◆ TO DO
Write out every line of the material below word for word, leaving out the pictures.

◆ DATA FOR PROCESSING
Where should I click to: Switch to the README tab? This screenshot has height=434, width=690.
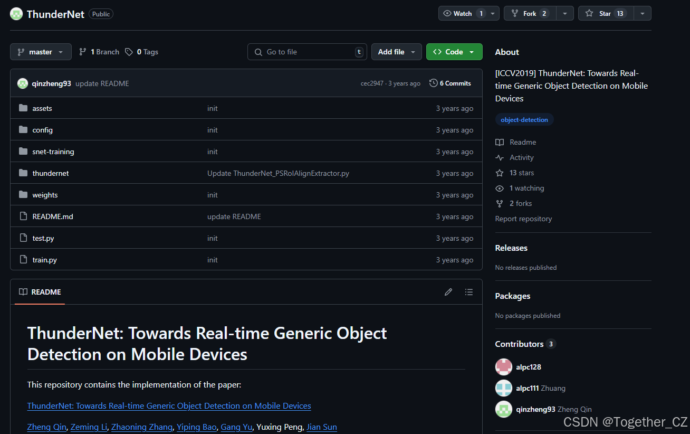point(39,292)
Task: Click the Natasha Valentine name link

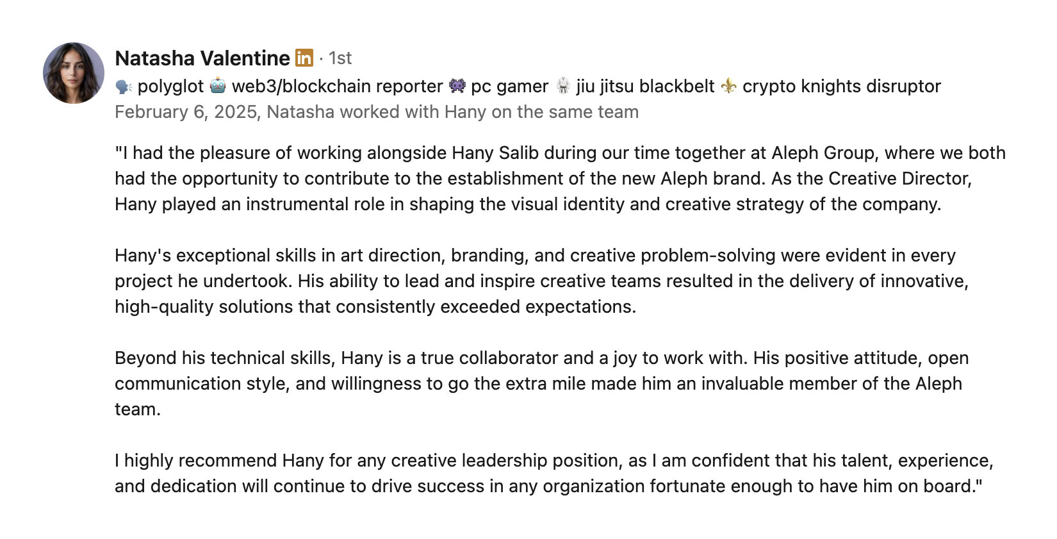Action: (202, 58)
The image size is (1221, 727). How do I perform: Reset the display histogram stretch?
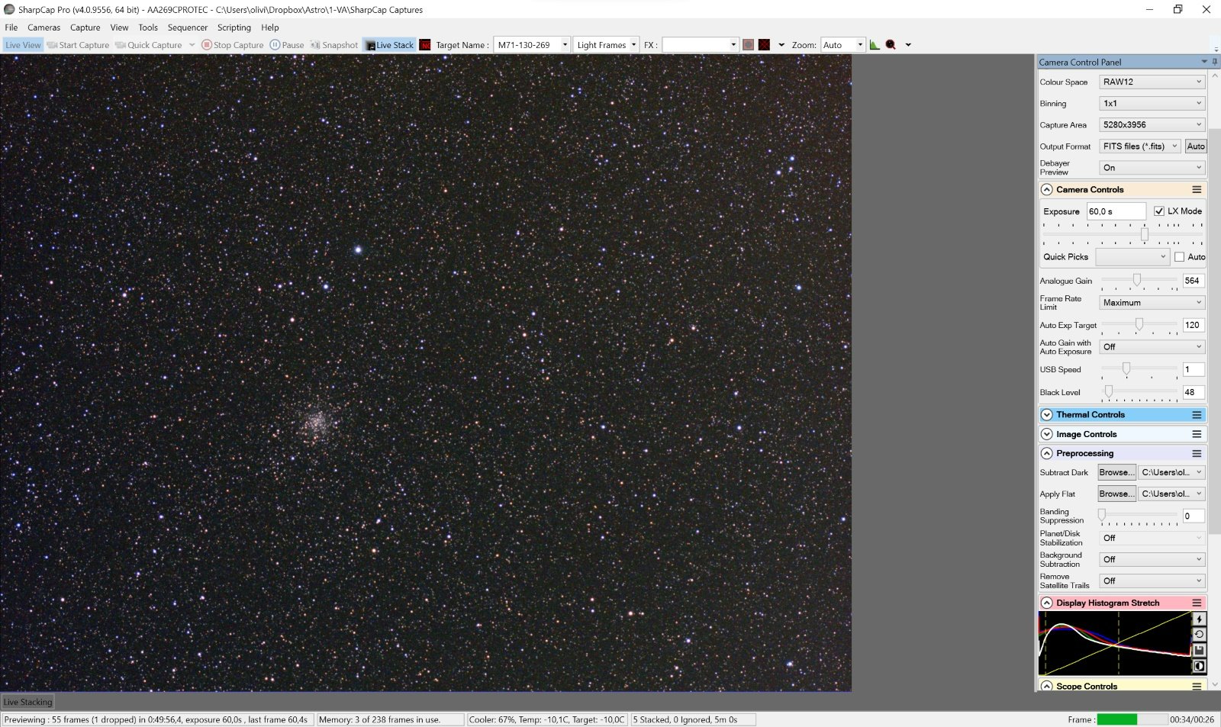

◆ SOLUTION FOR THIS PROBLEM
Where should I click to: Switch to the README tab? This screenshot has height=434, width=690.
point(39,292)
Task: Click the Natasha Valentine name link

Action: (202, 58)
The image size is (1221, 727). How do I perform: Reset the display histogram stretch?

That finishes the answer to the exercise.